═══ Excerpt provided ═══
Wednesday, April 12, 2017

Why Jesus Hates Fig Trees

So in honor of this week set apart to observe all the things that surrounded Jesus’ suffering, death and resurrection (Holy Week) I believe one of the most unsettling verses might just be the best way to enter into it!

In Mark 11 Jesus and his disciples stroll into Jerusalem. Jesus, who is riding on a peace donkey instead of a war horse, gets a kingly welcome with palm branches and coats thrown over the road and the people confess him as the continuation of the Davidic kingdom (11:7-10).  Things might just turn out okay!  Except, the very next day Jesus does something completely un-peaceable and unpredictable. He curses a perfectly good fig tree when he found it had all leaves and no fruit! What’s more is that he does it on his way to indict the Pharisees and the temple for desecrating what was supposed to be set apart for God. 

I have to admit, for a long time I never understood why Jesus would curse a tree for not having any fruit on it (while he was hungry mind you) especially since it wasn’t even the season for figs (Mk 11:12-14). My initial thought was, gee I guess Messiahs are prone to smite when their blood-sugar is low, but as much as I like to insist on this as a valid interpretation that is not what’s happening.  This is actually something more akin to performance-art of the prophetic genre. And like performance art, which seeks to rejuvenate art after artists have become dissatisfied with the traditional forms of art, Jesus too was dissatisfied with some traditions mucking up God’s expressions.
═══ Dataset ═══
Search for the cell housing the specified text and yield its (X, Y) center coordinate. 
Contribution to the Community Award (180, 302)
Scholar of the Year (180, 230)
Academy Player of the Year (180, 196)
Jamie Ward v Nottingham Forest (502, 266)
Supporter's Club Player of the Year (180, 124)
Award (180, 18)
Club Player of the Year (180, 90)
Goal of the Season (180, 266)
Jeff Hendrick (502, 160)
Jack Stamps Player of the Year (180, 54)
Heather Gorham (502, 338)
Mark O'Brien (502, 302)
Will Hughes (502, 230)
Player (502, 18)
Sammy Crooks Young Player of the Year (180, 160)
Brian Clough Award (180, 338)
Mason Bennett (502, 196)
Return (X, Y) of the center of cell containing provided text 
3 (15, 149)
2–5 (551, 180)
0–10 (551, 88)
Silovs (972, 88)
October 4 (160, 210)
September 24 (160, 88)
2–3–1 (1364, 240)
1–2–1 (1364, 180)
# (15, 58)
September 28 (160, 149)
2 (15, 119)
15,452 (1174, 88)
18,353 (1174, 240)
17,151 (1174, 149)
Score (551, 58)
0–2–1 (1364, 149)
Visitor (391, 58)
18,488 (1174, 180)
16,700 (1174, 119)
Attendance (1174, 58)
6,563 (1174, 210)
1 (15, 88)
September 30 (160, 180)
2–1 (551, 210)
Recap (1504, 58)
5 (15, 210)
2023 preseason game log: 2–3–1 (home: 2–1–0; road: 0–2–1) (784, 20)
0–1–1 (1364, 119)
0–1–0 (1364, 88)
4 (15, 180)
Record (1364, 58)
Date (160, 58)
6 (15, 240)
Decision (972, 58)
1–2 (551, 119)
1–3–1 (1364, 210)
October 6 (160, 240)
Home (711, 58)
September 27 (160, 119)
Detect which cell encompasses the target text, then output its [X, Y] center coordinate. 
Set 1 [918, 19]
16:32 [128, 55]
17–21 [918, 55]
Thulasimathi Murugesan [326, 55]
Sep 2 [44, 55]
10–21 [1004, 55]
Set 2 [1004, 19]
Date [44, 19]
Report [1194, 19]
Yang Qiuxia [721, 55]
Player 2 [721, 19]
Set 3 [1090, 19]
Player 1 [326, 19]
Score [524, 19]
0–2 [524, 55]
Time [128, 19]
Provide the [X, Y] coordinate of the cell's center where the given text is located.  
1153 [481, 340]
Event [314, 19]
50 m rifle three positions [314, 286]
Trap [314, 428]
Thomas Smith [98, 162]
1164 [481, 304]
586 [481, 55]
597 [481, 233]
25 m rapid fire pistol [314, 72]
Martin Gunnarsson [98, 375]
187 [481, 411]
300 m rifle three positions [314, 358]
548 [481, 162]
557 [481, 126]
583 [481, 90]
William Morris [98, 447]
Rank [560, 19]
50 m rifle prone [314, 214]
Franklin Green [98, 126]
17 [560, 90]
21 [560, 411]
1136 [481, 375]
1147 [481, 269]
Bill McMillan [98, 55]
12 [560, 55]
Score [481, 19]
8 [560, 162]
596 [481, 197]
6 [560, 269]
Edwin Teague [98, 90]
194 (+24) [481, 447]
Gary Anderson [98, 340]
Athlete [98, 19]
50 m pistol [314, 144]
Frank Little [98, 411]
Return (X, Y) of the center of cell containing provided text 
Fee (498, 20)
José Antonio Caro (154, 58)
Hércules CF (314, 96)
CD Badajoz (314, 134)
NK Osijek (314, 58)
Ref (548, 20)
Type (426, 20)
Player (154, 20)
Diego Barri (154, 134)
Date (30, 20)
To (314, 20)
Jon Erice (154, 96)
═══
**What is being asked**
In the fig tree post, what does Jesus ride into Jerusalem? The lines above come from a different source than the fig tree post.

**Written response**
A peace donkey instead of a war horse.